EXERCISE DESCRIPTION: All lines that hold the string "sidebar" should be copied. Find them in the listing below.

------------------------------------

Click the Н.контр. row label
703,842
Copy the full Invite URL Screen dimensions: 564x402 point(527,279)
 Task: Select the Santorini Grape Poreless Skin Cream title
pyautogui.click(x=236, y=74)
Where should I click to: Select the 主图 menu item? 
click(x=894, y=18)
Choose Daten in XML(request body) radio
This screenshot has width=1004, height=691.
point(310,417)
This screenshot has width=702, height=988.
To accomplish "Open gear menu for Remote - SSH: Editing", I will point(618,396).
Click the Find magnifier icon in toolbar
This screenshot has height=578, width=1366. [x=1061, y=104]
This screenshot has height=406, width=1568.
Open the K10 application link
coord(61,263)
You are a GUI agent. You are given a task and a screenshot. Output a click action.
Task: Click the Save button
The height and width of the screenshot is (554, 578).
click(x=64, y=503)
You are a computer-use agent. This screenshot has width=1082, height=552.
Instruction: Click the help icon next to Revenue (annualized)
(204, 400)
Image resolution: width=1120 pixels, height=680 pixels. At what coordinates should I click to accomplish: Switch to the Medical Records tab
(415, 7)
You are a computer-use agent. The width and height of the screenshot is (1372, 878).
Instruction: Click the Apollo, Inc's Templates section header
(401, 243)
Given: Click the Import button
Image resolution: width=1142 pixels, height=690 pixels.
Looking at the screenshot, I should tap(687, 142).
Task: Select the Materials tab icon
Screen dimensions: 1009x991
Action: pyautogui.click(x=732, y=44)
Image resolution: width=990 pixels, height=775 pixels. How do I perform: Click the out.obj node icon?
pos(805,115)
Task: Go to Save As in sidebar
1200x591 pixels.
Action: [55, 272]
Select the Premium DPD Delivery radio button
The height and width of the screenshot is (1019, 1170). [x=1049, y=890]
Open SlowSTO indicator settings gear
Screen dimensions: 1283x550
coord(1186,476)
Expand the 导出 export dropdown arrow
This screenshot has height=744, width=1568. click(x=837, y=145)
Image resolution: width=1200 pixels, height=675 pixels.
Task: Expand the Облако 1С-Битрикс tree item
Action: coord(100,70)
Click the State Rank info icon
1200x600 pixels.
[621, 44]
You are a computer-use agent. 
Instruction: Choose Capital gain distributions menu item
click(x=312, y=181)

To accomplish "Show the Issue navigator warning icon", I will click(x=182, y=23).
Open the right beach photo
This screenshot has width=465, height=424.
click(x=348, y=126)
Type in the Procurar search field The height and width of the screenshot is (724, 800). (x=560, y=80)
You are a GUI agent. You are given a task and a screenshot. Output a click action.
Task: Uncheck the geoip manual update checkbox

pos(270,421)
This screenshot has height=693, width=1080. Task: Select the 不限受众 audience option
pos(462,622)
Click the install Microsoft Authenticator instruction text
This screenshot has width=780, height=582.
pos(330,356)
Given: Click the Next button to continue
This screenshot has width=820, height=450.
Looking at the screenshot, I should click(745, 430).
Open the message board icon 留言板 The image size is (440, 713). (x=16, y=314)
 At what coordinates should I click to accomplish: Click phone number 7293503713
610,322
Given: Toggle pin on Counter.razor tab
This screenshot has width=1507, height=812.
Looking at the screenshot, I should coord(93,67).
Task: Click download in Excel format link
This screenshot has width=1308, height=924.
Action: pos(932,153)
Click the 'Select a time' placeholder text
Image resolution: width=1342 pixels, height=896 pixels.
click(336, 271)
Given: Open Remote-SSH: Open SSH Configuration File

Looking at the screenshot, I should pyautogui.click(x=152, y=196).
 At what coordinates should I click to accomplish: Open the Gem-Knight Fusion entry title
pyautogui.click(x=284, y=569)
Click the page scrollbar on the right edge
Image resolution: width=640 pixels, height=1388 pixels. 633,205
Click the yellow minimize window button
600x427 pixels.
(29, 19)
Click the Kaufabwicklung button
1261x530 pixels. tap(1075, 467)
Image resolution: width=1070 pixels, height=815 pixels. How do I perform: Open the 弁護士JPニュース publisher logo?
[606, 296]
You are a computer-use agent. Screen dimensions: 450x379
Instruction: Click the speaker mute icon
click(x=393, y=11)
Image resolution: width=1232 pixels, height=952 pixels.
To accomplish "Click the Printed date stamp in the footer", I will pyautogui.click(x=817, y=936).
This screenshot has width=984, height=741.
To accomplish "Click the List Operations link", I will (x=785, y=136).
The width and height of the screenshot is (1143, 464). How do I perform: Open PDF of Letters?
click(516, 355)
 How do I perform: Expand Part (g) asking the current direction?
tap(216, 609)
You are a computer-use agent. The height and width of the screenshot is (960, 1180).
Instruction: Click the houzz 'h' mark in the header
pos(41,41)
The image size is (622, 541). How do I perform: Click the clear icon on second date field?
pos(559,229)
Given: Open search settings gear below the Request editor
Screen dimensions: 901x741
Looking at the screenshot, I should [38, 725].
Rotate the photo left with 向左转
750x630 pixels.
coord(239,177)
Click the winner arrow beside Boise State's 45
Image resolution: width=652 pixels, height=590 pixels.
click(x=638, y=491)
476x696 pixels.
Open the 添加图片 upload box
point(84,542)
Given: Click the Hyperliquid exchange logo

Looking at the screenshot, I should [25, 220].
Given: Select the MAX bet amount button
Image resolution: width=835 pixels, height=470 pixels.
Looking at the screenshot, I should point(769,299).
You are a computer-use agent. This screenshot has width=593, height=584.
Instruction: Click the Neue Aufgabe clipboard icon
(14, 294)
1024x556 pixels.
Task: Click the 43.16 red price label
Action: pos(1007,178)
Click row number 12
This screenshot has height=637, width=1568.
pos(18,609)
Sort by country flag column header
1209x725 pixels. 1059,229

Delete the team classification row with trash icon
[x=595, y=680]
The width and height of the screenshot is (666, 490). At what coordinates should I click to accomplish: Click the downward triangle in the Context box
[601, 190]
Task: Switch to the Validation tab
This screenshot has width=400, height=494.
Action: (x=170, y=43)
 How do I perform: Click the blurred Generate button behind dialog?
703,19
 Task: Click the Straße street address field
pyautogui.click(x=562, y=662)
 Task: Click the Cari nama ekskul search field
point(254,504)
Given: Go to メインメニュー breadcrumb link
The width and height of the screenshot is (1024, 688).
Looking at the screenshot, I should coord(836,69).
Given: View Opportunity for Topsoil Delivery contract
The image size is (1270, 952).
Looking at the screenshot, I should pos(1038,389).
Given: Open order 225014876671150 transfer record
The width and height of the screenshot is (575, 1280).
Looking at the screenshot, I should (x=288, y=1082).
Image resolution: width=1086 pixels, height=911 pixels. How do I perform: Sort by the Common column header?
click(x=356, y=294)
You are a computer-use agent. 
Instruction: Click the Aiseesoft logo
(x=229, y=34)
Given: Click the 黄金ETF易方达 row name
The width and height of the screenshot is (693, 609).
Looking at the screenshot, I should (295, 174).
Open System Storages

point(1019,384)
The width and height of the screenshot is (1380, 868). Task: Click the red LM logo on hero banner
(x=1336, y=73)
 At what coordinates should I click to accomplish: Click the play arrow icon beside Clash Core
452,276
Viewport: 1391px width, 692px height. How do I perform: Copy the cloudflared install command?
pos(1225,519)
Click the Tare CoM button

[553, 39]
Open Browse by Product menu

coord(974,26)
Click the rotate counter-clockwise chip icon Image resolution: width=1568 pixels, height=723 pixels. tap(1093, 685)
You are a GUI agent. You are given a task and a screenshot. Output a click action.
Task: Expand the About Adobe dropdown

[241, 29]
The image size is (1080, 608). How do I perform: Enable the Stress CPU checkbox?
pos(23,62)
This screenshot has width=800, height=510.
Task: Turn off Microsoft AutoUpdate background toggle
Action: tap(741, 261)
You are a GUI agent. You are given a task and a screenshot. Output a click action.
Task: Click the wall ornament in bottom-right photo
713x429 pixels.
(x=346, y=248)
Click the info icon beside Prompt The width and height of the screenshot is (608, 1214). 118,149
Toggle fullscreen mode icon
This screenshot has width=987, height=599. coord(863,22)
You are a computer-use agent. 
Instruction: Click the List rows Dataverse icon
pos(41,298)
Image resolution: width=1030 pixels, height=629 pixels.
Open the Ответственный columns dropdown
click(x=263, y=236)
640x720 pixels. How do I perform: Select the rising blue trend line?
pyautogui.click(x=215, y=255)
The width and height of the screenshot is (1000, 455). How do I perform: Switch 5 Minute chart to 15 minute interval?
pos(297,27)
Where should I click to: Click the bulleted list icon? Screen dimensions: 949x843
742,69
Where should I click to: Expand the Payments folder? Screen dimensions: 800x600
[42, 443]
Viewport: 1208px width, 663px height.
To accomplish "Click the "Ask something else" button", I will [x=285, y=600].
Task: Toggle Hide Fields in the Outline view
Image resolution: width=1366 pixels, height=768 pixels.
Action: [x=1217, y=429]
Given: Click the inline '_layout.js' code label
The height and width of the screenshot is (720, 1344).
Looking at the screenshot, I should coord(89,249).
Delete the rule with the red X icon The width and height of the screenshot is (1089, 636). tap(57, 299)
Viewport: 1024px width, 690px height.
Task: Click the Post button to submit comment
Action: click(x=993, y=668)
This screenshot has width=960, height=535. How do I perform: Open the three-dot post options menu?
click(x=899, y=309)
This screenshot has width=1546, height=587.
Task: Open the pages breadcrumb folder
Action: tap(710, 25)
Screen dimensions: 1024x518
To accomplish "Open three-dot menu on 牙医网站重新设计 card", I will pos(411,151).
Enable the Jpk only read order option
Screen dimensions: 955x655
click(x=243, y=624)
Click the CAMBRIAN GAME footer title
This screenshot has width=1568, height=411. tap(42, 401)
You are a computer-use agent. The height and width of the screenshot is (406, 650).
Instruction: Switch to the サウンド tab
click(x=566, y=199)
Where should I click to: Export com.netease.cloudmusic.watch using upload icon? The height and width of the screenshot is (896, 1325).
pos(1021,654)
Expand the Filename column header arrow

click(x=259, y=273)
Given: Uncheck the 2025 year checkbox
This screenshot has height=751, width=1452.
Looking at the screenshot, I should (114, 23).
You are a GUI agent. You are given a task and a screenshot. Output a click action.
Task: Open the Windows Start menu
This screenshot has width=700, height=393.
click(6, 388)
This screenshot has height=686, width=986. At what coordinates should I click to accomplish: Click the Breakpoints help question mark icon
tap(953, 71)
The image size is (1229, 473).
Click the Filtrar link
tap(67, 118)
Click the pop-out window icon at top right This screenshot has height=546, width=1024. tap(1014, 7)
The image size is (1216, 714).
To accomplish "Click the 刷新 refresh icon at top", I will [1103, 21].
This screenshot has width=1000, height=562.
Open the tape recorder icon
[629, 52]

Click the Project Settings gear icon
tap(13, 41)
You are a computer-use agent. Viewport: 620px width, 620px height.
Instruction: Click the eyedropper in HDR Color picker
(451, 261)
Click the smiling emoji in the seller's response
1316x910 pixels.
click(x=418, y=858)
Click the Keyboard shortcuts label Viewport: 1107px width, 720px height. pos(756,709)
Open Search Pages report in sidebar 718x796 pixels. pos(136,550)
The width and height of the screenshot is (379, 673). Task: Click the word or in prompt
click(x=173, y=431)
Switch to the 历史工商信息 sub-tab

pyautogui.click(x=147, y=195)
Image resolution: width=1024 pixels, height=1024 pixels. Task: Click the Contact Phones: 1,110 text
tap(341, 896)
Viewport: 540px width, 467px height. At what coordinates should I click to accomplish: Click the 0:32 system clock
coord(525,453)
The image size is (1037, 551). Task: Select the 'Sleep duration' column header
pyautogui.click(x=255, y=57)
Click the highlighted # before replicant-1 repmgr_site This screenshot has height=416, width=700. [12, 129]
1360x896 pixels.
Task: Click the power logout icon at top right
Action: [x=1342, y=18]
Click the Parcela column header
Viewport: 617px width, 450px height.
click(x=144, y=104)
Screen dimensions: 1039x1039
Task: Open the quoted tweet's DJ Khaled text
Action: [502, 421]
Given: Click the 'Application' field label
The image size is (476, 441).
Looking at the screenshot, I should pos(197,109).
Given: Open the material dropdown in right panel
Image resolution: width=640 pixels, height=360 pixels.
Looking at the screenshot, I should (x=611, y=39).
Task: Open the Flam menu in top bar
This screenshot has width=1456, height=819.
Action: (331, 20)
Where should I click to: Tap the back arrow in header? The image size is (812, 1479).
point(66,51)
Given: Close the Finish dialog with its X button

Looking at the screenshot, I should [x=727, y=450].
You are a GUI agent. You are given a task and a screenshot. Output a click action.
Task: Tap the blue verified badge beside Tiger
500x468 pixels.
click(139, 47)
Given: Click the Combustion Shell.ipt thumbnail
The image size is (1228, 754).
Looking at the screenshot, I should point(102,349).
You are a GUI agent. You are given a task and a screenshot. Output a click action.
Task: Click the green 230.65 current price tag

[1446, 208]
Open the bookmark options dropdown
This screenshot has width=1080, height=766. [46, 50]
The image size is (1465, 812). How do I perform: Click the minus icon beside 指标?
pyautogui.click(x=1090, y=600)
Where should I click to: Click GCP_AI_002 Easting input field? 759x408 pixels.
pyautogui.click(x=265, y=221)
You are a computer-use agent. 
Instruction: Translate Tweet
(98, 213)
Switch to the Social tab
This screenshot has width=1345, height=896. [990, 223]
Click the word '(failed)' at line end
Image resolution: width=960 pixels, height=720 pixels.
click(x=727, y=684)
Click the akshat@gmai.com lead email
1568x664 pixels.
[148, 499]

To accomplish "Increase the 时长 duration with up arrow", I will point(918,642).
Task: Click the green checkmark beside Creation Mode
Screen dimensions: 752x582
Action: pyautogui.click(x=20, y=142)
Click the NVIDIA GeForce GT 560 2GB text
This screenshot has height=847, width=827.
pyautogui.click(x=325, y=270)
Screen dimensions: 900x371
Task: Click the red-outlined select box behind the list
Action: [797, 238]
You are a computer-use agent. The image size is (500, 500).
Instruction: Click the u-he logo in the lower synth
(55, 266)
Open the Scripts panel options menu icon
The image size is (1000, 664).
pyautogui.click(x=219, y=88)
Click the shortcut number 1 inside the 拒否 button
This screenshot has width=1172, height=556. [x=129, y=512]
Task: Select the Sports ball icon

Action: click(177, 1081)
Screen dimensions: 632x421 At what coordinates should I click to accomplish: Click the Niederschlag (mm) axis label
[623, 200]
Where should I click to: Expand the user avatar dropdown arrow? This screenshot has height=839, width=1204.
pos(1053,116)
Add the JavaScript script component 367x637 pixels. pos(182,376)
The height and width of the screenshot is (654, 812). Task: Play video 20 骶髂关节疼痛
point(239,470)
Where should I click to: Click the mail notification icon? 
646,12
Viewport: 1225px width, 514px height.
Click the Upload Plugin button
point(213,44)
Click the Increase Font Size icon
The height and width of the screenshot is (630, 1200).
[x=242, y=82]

------------------------------------

WRITTEN ANSWER:
Task: Go to Save As in sidebar
Open Search Pages report in sidebar 718x796 pixels. pos(136,550)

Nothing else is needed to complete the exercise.